# What is the best DCC system across the board in G scale



## arthur (Dec 27, 2007)

Hello all,
I have been away from the hobby for almost 7 years. Fortunately, I saved all my trains. I have several engines from most companies of the day, LGB, USA , Aristocraft and MTH. I did buy the MTS system back then. Is there one company that comes to mind today, that would fit into all these engines? It would be nice if I did not need separate systems for each brand. Would the Piko system or anyone else you know of, fit the bill. Thank you in advance for any advice. Cheers, Arthur


----------



## Treeman (Jan 6, 2008)

Today it seems that NCE is pretty well accepted in the US. The PH-10R gives you 10 Amps and is wireless for about $600

http://www.reindeerpass.com/ncepowerpro-10rdccset.aspx


----------



## riderdan (Jan 2, 2014)

I have the NCE PH-10 system, bought on the advice of several forum members (from Reindeer Pass, no less  ) and have been happy with it. Ease of use seems good and plenty of power. I've appreciated the wireless cab, too.

I have decoders fitted in Piko, Hartland, LGB, and Aristo units. Most of my locomotives were bought second hand, so it's a similar situation to yours (I think). Though it's not "plug-and play" like it is if you buy new locos with decoder sockets in them, it wasn't hard to install the six I've done thus far. The Internet is a wonderful thing, and somewhere out there in the ether were installation instructions for most every loco I own.

The only downside for me was that I couldn't afford to do all the locos at once, since I was working on the layout at the same time. Buying track, the PH-10, plus that many decoders in one fell swoop would have been a little outside my budget, and it means some don't get run since I'm not set up for switching between DC and DCC. I've been using Zimo decoders, not cheap but lots of features and they seem pretty robust. I'm slowly working towards having everything DCC, but it will be a while


----------



## Dan Pierce (Jan 2, 2008)
• • •
> Directions
Please list the brands of units in which riderdan has fitted decoders, according to the G scale DCC thread above.

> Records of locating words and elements
• • •
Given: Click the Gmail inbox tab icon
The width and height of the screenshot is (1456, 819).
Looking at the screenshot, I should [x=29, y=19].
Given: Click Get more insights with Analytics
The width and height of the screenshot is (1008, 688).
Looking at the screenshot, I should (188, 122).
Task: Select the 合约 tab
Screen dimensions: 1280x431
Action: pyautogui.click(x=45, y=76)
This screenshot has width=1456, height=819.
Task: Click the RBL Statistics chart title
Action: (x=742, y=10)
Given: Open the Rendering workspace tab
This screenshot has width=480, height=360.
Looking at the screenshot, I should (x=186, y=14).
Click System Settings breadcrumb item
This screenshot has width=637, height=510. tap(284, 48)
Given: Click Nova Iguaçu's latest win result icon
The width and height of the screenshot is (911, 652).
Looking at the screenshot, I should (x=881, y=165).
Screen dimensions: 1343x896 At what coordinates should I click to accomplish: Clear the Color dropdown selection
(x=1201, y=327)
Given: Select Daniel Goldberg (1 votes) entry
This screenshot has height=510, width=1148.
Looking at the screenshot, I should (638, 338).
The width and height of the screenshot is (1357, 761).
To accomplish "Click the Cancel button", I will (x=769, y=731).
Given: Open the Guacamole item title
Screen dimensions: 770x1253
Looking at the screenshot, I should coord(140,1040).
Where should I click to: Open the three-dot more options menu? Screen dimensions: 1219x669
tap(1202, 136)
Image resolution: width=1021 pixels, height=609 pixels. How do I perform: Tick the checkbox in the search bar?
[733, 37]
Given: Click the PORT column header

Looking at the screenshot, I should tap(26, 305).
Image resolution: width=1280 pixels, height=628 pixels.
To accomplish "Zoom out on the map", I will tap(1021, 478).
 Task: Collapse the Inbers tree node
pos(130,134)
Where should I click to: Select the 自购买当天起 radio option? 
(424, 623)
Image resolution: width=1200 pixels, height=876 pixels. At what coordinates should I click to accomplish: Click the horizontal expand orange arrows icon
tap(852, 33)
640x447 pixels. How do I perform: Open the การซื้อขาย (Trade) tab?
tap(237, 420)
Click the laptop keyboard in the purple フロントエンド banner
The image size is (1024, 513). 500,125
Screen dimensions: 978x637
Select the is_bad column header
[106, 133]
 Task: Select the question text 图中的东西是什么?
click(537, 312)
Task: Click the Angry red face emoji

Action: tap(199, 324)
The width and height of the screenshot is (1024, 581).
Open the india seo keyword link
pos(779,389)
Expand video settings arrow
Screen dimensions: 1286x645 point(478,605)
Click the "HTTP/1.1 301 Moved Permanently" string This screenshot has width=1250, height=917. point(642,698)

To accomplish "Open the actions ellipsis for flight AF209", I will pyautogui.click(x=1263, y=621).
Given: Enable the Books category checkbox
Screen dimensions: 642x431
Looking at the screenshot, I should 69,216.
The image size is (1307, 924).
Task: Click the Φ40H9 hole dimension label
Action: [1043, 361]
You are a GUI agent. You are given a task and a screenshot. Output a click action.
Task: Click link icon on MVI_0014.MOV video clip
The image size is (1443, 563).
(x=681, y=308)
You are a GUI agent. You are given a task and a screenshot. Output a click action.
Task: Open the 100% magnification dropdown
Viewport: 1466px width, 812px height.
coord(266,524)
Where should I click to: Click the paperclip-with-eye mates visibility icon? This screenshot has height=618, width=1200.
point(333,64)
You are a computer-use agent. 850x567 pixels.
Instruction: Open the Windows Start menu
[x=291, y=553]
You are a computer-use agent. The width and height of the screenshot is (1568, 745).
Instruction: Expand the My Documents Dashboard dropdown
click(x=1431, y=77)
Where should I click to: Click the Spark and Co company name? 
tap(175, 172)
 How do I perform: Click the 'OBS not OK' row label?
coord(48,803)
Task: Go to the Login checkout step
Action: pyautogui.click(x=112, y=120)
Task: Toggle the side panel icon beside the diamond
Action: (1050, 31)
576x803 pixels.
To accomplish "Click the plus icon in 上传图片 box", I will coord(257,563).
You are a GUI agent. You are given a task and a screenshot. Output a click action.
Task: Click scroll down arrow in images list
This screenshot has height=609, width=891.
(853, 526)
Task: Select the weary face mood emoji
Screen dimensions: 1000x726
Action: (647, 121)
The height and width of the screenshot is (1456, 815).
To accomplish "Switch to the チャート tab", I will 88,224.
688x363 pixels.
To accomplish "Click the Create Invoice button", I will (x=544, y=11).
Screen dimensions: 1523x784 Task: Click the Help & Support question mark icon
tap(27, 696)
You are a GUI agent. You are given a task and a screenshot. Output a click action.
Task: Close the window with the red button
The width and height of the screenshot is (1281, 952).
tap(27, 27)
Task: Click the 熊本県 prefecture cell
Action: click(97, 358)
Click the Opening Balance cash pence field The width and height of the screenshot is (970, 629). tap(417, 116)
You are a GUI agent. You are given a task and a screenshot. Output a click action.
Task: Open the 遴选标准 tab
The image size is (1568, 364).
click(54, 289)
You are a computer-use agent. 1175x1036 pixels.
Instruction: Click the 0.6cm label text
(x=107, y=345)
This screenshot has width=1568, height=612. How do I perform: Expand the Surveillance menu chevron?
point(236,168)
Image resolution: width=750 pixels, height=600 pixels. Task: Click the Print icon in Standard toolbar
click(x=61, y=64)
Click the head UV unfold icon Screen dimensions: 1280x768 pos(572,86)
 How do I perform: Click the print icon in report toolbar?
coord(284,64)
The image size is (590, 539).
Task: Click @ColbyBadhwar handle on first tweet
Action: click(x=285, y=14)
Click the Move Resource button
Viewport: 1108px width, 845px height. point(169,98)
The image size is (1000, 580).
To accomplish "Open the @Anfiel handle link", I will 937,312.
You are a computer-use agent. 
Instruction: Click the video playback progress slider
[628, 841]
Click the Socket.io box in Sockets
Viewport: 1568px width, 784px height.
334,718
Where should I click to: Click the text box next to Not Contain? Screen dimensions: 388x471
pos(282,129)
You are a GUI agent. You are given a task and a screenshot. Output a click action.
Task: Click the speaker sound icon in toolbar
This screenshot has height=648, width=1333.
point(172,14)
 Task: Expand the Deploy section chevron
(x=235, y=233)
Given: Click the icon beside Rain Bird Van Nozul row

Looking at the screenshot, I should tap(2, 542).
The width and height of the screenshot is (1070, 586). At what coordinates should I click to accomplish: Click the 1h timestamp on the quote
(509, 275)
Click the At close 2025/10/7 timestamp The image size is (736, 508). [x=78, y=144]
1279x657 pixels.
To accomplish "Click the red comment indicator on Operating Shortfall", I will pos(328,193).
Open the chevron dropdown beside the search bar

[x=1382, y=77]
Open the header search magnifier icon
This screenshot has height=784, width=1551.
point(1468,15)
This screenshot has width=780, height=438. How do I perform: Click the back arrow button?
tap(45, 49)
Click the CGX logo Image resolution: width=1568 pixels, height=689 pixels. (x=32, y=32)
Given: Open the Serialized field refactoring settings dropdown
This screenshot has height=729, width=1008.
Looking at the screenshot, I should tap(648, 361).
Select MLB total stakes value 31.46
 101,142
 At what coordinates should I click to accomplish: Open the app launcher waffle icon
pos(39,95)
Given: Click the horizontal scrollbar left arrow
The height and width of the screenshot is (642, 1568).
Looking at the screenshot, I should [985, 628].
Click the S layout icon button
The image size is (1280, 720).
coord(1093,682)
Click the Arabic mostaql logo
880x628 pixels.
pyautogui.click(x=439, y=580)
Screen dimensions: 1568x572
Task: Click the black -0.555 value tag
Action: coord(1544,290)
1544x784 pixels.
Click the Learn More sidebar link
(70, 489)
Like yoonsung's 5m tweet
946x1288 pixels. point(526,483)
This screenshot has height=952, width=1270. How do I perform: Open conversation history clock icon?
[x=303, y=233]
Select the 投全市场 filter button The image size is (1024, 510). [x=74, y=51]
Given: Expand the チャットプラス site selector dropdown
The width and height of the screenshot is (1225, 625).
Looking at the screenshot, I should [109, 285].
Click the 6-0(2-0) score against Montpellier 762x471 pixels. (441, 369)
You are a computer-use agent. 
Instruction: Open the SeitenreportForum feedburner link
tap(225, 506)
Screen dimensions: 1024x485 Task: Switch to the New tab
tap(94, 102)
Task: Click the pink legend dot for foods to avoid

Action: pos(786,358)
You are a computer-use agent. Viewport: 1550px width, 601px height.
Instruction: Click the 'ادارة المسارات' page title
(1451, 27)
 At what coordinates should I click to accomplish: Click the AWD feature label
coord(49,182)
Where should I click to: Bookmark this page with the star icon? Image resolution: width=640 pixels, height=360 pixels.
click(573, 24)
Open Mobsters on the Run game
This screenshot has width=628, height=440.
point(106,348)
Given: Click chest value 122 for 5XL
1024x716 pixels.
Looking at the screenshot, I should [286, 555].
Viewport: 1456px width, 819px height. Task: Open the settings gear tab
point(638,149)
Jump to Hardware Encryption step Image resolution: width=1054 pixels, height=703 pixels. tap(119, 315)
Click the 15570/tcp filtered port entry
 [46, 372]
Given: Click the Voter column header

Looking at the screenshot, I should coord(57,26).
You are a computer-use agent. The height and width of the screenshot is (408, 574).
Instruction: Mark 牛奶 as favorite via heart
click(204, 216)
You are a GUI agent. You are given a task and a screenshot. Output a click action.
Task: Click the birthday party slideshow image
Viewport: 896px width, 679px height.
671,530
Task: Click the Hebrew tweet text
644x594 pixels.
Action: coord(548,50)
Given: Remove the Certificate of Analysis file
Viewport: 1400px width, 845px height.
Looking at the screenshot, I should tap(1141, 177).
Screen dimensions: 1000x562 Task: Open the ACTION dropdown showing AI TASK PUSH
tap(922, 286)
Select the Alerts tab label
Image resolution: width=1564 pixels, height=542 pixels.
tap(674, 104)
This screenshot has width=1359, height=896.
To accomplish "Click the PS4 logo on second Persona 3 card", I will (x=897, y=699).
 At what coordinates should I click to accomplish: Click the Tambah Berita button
• • •
> Exercise answer
Piko, Hartland, LGB, Aristo